** RECORDS SHOWN follows **
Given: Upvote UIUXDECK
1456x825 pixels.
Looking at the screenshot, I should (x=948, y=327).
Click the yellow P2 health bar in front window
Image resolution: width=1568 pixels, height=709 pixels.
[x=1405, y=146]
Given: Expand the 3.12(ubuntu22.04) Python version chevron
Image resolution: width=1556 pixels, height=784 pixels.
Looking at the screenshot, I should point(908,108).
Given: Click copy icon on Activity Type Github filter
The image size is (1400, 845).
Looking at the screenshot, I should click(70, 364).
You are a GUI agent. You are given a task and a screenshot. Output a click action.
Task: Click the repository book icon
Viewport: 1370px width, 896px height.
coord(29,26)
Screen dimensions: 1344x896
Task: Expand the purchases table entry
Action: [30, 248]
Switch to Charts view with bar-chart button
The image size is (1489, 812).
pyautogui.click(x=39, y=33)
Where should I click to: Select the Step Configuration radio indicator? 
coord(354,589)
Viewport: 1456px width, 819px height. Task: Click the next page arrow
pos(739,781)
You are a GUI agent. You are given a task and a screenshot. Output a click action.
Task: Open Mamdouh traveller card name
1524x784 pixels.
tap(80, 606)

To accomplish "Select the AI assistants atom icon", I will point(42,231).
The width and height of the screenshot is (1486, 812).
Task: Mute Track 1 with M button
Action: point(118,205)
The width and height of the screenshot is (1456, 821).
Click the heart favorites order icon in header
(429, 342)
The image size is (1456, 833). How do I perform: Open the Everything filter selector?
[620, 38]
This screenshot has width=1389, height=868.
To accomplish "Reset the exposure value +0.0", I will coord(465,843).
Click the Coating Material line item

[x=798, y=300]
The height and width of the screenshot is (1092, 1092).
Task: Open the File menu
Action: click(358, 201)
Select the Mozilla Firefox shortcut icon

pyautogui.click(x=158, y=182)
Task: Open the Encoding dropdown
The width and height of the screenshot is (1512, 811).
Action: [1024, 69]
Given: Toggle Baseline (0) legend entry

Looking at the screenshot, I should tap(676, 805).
** End of RECORDS SHOWN **
WHAT THIS TASK INVOLVES — Restate word for word each line of the data from the one with "Select the Mozilla Firefox shortcut icon" to the last, keeping both ends.

RESPONSE AREA —
Select the Mozilla Firefox shortcut icon

pyautogui.click(x=158, y=182)
Task: Open the Encoding dropdown
The width and height of the screenshot is (1512, 811).
Action: [1024, 69]
Given: Toggle Baseline (0) legend entry

Looking at the screenshot, I should tap(676, 805).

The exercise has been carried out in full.